Item coordinates =>
☆ ☆ ☆ ☆ ☆ ☆ ☆
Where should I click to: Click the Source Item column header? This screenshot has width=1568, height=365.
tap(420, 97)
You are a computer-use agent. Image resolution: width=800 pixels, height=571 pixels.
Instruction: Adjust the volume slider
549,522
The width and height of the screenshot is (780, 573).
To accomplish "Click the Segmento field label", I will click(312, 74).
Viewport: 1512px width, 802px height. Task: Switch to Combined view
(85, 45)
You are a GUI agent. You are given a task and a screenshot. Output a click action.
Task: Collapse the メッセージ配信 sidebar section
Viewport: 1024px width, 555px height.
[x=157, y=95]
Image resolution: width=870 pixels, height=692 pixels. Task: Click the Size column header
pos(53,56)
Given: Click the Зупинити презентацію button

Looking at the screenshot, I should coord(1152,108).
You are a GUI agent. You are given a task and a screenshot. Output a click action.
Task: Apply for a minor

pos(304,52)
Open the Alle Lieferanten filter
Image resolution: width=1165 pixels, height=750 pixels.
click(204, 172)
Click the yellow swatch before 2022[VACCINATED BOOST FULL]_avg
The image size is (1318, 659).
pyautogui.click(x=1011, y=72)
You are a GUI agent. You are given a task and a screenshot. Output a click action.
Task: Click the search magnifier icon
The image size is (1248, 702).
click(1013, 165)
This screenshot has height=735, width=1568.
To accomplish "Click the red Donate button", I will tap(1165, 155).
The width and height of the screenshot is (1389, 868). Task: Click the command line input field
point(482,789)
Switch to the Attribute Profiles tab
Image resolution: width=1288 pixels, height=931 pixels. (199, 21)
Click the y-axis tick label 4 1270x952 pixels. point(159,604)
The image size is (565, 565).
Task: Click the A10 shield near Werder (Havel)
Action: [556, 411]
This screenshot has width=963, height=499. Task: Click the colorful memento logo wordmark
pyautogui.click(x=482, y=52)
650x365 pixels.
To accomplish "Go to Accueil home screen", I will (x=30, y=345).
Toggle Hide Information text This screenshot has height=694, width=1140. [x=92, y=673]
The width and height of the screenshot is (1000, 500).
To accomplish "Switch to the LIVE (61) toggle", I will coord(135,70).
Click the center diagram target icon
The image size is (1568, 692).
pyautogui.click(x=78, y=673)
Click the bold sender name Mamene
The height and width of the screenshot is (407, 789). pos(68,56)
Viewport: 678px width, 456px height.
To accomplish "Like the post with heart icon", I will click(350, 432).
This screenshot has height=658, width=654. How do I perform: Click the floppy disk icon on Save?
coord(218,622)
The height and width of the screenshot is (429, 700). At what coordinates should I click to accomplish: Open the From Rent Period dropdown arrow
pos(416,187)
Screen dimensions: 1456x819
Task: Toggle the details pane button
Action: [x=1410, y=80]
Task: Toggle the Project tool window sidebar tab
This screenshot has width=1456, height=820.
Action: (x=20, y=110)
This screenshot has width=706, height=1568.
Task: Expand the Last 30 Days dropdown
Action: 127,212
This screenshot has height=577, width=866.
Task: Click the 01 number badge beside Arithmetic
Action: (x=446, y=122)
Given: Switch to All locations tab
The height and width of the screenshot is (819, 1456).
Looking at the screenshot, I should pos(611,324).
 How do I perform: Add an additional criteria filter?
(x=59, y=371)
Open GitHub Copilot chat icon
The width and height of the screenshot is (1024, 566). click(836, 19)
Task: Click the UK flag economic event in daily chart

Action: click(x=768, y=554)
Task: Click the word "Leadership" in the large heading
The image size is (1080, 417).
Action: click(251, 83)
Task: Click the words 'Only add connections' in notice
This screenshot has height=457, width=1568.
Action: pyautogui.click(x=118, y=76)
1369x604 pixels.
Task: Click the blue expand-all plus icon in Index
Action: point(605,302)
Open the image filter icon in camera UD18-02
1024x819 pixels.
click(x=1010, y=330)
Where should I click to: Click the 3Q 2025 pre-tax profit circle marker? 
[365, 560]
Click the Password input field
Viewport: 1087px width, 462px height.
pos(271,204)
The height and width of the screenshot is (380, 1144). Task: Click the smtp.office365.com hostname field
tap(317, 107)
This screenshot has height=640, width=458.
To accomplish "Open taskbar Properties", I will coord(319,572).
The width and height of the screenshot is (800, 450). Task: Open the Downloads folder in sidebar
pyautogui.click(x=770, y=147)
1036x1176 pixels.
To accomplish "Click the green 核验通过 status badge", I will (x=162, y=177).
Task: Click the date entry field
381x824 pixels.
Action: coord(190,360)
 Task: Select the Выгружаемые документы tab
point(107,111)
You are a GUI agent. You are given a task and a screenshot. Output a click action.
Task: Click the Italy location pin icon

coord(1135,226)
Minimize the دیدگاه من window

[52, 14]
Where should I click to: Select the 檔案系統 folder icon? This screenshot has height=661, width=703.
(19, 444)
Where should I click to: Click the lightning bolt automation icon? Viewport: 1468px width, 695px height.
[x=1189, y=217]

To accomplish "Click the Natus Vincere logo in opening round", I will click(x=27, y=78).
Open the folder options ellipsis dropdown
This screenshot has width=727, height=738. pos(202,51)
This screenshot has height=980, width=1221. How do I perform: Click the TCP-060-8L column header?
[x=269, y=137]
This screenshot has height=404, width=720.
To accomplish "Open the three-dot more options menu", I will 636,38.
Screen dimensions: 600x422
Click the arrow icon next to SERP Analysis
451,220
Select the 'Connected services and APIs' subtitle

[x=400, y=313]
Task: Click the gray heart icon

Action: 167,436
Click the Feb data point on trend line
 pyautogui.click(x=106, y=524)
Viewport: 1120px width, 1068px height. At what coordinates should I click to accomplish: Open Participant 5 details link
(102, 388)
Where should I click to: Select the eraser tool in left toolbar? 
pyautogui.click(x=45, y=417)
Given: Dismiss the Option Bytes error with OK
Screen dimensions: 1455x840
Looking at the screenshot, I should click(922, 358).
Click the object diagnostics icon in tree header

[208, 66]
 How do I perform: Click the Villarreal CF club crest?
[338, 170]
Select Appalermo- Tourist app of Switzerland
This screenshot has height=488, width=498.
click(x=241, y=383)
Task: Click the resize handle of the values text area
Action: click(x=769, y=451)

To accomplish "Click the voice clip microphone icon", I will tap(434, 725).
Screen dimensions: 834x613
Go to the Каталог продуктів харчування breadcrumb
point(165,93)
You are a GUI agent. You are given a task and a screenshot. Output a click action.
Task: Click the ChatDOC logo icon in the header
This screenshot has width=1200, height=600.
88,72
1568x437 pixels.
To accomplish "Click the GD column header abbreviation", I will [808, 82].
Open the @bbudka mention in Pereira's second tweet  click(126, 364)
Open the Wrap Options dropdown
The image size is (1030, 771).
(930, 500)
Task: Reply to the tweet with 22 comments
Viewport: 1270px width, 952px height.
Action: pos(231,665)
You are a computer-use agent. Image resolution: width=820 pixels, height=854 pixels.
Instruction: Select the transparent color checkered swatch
☆ ☆ ☆ ☆ ☆ ☆ ☆
What is needed =>
Copy the lines from the one containing "Open GitHub Copilot chat icon" through the one containing "Action: point(605,302)", including both of those lines, exactly as they stand in the material above.

Answer to this exercise =>
Open GitHub Copilot chat icon
The width and height of the screenshot is (1024, 566). click(836, 19)
Task: Click the UK flag economic event in daily chart

Action: click(x=768, y=554)
Task: Click the word "Leadership" in the large heading
The image size is (1080, 417).
Action: click(251, 83)
Task: Click the words 'Only add connections' in notice
This screenshot has height=457, width=1568.
Action: pyautogui.click(x=118, y=76)
1369x604 pixels.
Task: Click the blue expand-all plus icon in Index
Action: point(605,302)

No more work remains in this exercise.